### GIVEN INFORMATION
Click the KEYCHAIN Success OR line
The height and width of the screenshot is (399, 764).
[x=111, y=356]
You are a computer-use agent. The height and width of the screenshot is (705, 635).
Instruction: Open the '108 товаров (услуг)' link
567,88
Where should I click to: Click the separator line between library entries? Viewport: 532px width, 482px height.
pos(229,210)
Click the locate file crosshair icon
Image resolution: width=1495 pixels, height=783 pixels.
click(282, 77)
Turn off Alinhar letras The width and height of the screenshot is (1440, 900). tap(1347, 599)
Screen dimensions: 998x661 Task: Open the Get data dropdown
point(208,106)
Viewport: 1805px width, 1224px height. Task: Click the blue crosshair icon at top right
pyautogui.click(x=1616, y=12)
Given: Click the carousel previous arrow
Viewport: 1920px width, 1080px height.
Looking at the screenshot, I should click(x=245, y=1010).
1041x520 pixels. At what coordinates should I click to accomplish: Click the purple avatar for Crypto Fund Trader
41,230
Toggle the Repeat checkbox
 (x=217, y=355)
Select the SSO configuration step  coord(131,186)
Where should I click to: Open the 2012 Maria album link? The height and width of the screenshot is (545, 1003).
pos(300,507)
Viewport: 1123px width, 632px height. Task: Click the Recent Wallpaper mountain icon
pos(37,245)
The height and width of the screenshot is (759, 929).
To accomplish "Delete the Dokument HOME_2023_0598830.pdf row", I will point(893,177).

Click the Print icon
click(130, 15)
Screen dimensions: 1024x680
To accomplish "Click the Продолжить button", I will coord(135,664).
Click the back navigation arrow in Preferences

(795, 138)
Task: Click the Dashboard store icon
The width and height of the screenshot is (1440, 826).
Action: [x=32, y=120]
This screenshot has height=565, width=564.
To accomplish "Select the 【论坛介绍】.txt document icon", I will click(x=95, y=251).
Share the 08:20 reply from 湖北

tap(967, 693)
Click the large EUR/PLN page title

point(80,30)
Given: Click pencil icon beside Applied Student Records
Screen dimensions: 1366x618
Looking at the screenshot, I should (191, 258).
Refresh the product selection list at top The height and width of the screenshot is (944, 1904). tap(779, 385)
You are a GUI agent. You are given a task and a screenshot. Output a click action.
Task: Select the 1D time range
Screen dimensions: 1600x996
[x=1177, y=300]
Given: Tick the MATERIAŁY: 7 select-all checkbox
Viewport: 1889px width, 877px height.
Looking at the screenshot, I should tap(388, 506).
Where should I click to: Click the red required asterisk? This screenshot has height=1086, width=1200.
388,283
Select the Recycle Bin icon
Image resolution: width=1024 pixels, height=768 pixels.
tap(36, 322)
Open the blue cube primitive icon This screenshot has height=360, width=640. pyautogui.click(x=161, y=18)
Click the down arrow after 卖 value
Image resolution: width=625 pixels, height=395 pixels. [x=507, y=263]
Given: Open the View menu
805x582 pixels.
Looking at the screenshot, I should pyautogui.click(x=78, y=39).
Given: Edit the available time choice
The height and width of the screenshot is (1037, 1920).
######
**WHAT YOU NEED TO DO:**
Give only a number, the count of lines above that include the string "agent".

**FINISHED EXERCISE:**
2